Task
Rewrite all of the material below, replacing "GUI agent" with "interface agent" and leaving everything else unchanged.

——

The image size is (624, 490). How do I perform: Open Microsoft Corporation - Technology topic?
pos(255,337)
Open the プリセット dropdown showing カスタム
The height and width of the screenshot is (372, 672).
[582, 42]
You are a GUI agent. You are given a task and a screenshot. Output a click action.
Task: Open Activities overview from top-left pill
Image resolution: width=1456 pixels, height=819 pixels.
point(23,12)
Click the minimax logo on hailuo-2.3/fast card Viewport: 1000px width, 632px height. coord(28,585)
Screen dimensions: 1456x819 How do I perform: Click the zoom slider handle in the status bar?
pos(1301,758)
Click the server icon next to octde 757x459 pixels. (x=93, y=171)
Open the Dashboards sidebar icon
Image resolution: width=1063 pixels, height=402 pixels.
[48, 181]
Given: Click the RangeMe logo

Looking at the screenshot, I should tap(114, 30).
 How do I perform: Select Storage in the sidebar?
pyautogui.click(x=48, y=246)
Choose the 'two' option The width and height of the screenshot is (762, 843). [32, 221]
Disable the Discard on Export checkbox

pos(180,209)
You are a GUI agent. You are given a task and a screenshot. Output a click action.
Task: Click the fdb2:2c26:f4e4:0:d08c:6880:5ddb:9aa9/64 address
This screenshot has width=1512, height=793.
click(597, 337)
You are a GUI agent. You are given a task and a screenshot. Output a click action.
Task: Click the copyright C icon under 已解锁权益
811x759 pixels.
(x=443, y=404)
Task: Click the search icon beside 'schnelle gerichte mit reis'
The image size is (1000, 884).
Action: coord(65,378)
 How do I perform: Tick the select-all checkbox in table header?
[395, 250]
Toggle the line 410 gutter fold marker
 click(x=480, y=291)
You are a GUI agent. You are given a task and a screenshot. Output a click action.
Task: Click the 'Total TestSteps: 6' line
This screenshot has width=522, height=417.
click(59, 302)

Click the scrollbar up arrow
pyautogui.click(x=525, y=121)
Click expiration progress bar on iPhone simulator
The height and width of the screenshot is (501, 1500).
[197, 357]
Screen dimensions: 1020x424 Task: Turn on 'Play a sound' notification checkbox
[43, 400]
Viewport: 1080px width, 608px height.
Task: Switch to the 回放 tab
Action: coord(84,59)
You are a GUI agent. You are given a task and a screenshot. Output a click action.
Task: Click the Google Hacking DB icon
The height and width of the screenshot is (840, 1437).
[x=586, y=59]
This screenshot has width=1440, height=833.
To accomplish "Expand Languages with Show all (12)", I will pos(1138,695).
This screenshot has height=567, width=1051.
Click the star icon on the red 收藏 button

——

Answer for this exercise
The image size is (624, 490). How do I perform: Open Microsoft Corporation - Technology topic?
pos(255,337)
Open the プリセット dropdown showing カスタム
The height and width of the screenshot is (372, 672).
[582, 42]
You are a interface agent. You are given a task and a screenshot. Output a click action.
Task: Open Activities overview from top-left pill
Image resolution: width=1456 pixels, height=819 pixels.
point(23,12)
Click the minimax logo on hailuo-2.3/fast card Viewport: 1000px width, 632px height. coord(28,585)
Screen dimensions: 1456x819 How do I perform: Click the zoom slider handle in the status bar?
pos(1301,758)
Click the server icon next to octde 757x459 pixels. (x=93, y=171)
Open the Dashboards sidebar icon
Image resolution: width=1063 pixels, height=402 pixels.
[48, 181]
Given: Click the RangeMe logo

Looking at the screenshot, I should tap(114, 30).
 How do I perform: Select Storage in the sidebar?
pyautogui.click(x=48, y=246)
Choose the 'two' option The width and height of the screenshot is (762, 843). [32, 221]
Disable the Discard on Export checkbox

pos(180,209)
You are a interface agent. You are given a task and a screenshot. Output a click action.
Task: Click the fdb2:2c26:f4e4:0:d08c:6880:5ddb:9aa9/64 address
This screenshot has width=1512, height=793.
click(597, 337)
You are a interface agent. You are given a task and a screenshot. Output a click action.
Task: Click the copyright C icon under 已解锁权益
811x759 pixels.
(x=443, y=404)
Task: Click the search icon beside 'schnelle gerichte mit reis'
The image size is (1000, 884).
Action: coord(65,378)
 How do I perform: Tick the select-all checkbox in table header?
[395, 250]
Toggle the line 410 gutter fold marker
 click(x=480, y=291)
You are a interface agent. You are given a task and a screenshot. Output a click action.
Task: Click the 'Total TestSteps: 6' line
This screenshot has width=522, height=417.
click(59, 302)

Click the scrollbar up arrow
pyautogui.click(x=525, y=121)
Click expiration progress bar on iPhone simulator
The height and width of the screenshot is (501, 1500).
[197, 357]
Screen dimensions: 1020x424 Task: Turn on 'Play a sound' notification checkbox
[43, 400]
Viewport: 1080px width, 608px height.
Task: Switch to the 回放 tab
Action: coord(84,59)
You are a interface agent. You are given a task and a screenshot. Output a click action.
Task: Click the Google Hacking DB icon
The height and width of the screenshot is (840, 1437).
[x=586, y=59]
This screenshot has width=1440, height=833.
To accomplish "Expand Languages with Show all (12)", I will pos(1138,695).
This screenshot has height=567, width=1051.
Click the star icon on the red 收藏 button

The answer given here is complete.